I am writing to advise you that the Government has given this matter careful consideration but the Secretary of State has not yet come to a decision whether to repeal or amend section 185(4). This matter raises some important policy issues and consequently further consideration and consultation with other Government departments will be necessary before a final decision can be made. However, I should like to assure the Committee that the Government intends to remedy the incompatibility as quickly as possible.

I will write to the Committee as soon as a decision is made.

27 June 2006

5. LETTER FROM HOUSING LAW PRACTITIONERS' ASSOCIATION DATED 29 JUNE 2006 RE MORRIS V FIRST SECRETARY OF STATE V WESTMINSTER CITY COUNCIL [2005]

I am writing to you on behalf of members of the Housing Law Practitioners Association (HLPA) about the case Morris v Westminster CA 2005, EWCA Civ 1184, which declared s185 (4) of the Housing Act 1996 incompatible with Article 14 of the European Convention on Human Rights.

HLPA is an organisation of solicitors, barristers, advice workers, independent environmental health officers and others who work in the field of housing law. Members work in housing law for the benefit of homeless people, tenants and other occupiers of housing.

The Court of Appeal declared s 185(4) of the Housing Act 1996 incompatible with Article 14 of the ECHR to the extent that it requires a dependant child of a British citizen, the child being subject to immigration control, to be disregarded when determining whether the British citizen has a priority need for accommodation under s 189(l)(b) of the Act.

The declaration of incompatibility leaves the offending legislation in force s 3(2) of the 1998 Act and local housing authorities obliged to comply with it.
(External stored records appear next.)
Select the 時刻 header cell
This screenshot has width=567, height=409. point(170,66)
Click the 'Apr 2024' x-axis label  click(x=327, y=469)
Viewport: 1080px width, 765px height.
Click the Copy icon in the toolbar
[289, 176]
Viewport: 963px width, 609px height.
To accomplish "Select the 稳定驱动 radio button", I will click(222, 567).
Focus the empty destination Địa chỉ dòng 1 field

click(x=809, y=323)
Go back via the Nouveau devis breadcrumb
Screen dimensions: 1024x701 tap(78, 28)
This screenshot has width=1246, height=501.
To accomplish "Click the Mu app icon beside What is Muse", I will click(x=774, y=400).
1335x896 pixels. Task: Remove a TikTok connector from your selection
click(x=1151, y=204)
HLPA has conducted a survey amongst its members, which shows that the factual situation that led to the declaration regularly occurs. Therefore without legislation or a remedial action decisions contrary to the Convention will continue to be made. The result is that those who should be entitled to accommodation under the Housing Act are being denied it.

I understand that the Government wrote to the Joint Committee on Human Rights (JCHR) on 3 March 2006 to inform the committee that they will not be appealing against the Court of Appeal decision and that the matter is currently under consideration. If the JCHR should require further assistance, HLPA would welcome the opportunity to provide you with evidence about the impact of the factual situation that regularly occurs including the impact on families and children and explain why some form of legislation or a remedial action needs to be made a priority.